Ned Macey: They can fire Schottenheimer if it helps the team going forward but firing him for his performance today is inane. They averaged 5.2 to 4.4 yards per play. Tomlinson was dominant against a team with a strong run defense. His young QB didn't play great but didn't make the killer mistake. His one interception was a great individual play by Colvin. The Patriots (like the Colts) picked up all five fumbles. The interception on fourth down-to-10-yard gain is one of the luckiest plays in recent NFL history. His defense made Brady, the greatest playoff quarterback of the past 15 years play terrible. He threw three picks and could easily have had another one or two. Schottenheimer outcoached Belichick. His team, which weighted DVOA said was roughly equivalent, played MUCH better.
In a losing effort, I'd like to mention Scifres who did an excellent job giving the Chargers superior field position all game.
Pat Laverty: Marty very unnecessarily wasted a timeout on the challenge that he lost. That's one more clock stoppage they would have had at the end there.
And if you want to talk about great punters, look at what Sauerbrun did for the Patriots today. I think that might have been the greatest day a Patriots punter has had in years. One shank and the Chargers put up another score and they win.
And I even said at the time, you've been going away from Samuel all game long, why do you think you should go after him in such a must have spot? I didn't get that decision by Rivers. I know Simms said it was because it was a one on one matchup, but yeah, that's Samuel's job to be all alone with a receiver.
Mike Tanier: Fire Schottenheimer after three straight winning seasons because his team lost because McCree fumbled a game-winning interception. What website am I working for?
Russell Levine: I'm not arguing that he should be fired on the merits of that game, I'm arguing that he will be fired. He and GM don't get along. The butted heads over Brees/Rivers.
That's a tenuous fan base -- ticket sales have been dicey unless the team is really good, and they're desperately trying to get a stadium built. The whole football watching world thinks that Marty is a boob in the playoffs who will never get a team to the Super Bowl. If you're th GM, trying to tell your fans to buy tickets because Marty is THE guy that can get them to a Super Bowl is a really tough sell.

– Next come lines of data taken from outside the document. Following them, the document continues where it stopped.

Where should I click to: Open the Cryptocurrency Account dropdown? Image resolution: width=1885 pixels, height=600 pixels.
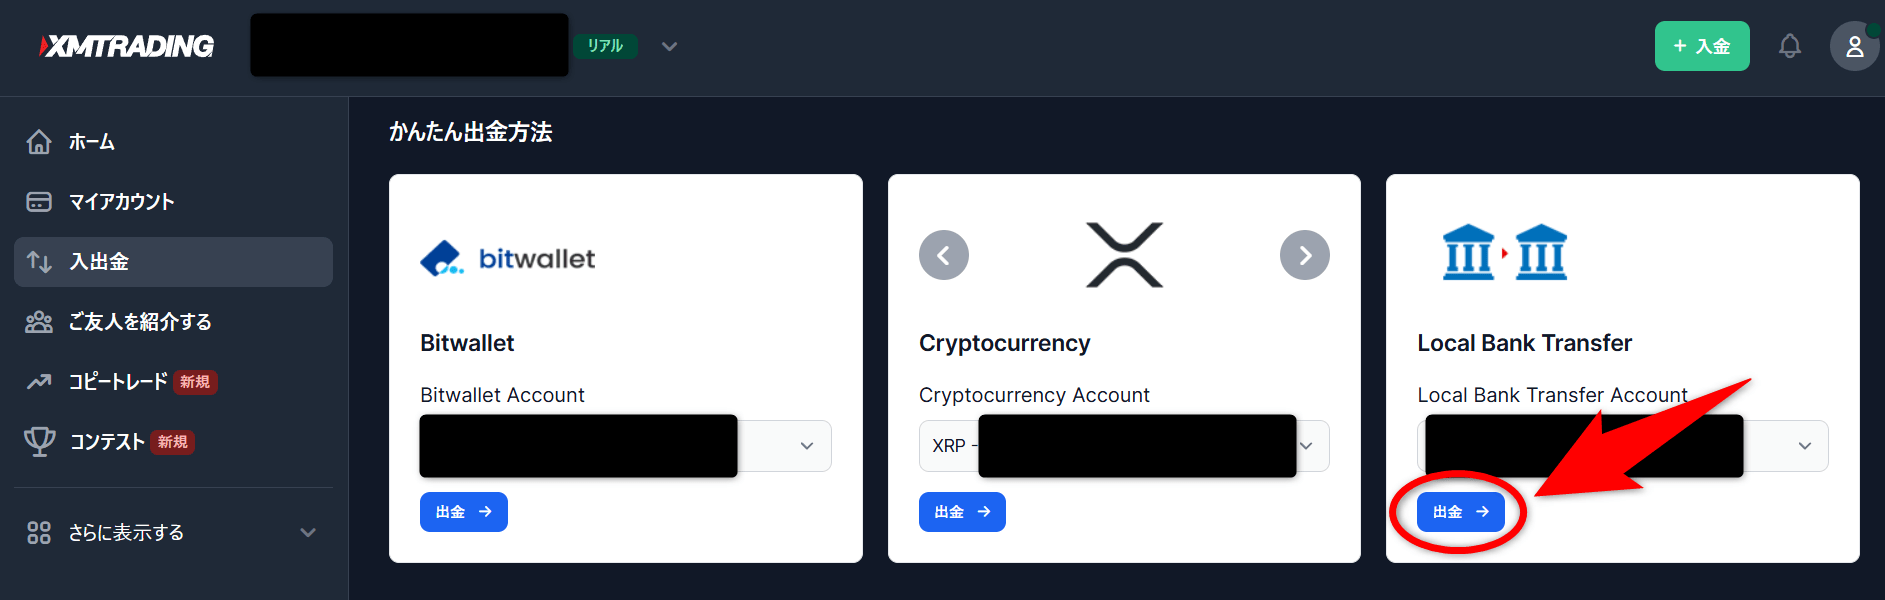pos(1124,446)
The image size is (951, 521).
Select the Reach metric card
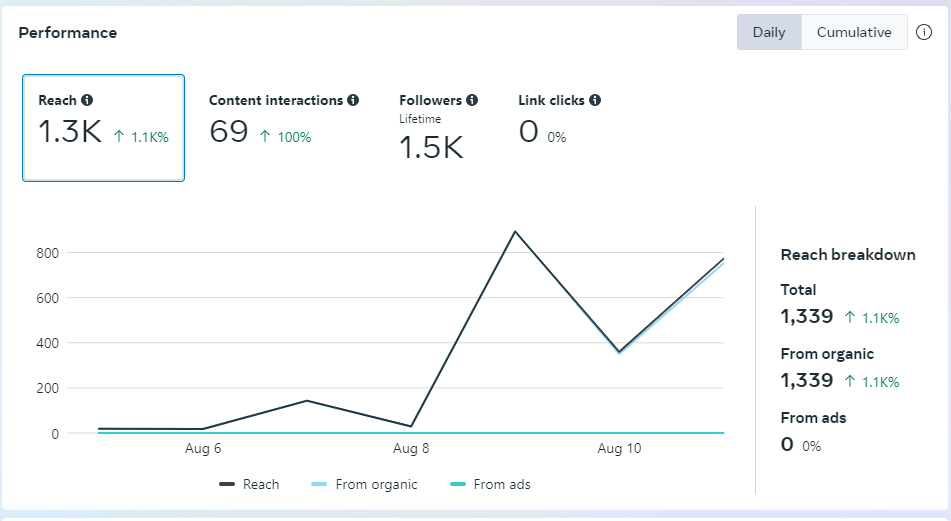(x=103, y=128)
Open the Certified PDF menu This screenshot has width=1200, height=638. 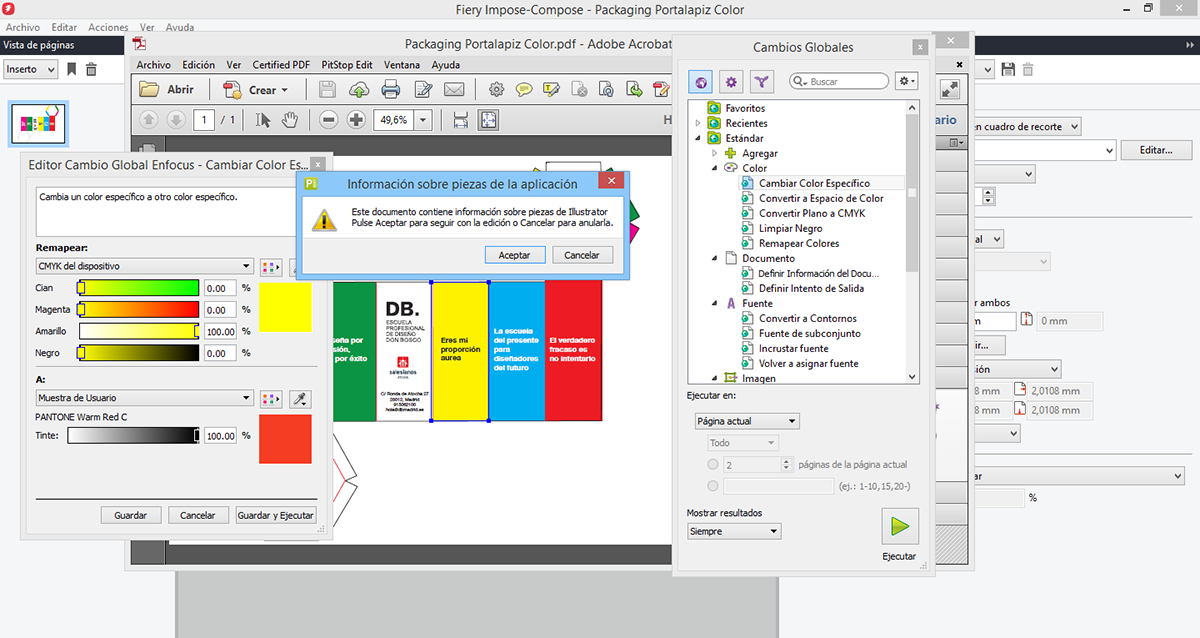click(x=280, y=65)
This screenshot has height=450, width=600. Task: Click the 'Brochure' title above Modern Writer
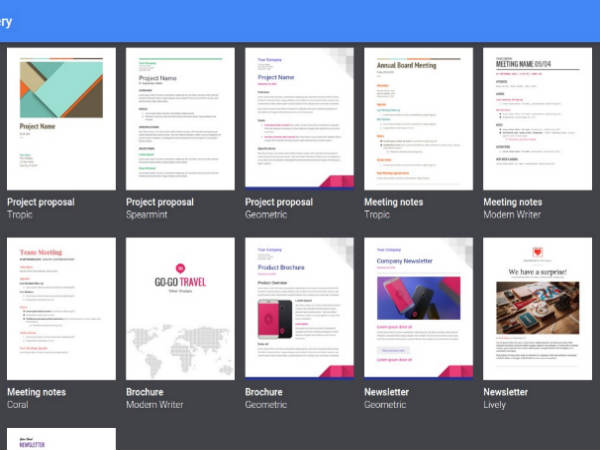point(145,392)
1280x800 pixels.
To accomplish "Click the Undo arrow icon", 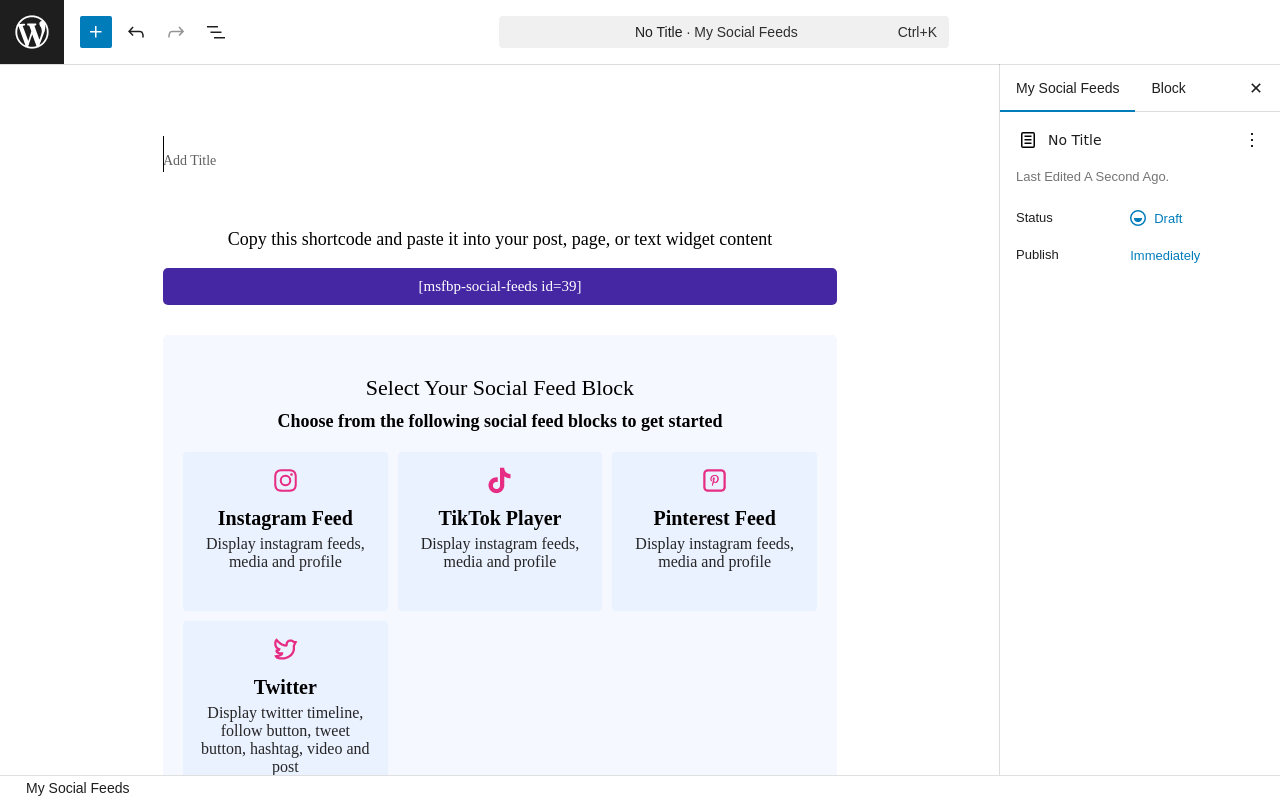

I know they were tremendously unlucky yesterday. Marty was also unlucky in "the dive" and "the fumble". But at some point, his history trumps the fact that they dominated the Pats yesterday. Three times he's lost his first playoff game with the no. 1 seed. Even yesterday, they seemed a little tentative, and it was the Chargers, not the Pats, that made the killer mistakes: the personal fouls, the clock mismanagement. To me it all adds up to a team that will be looking for a new coach.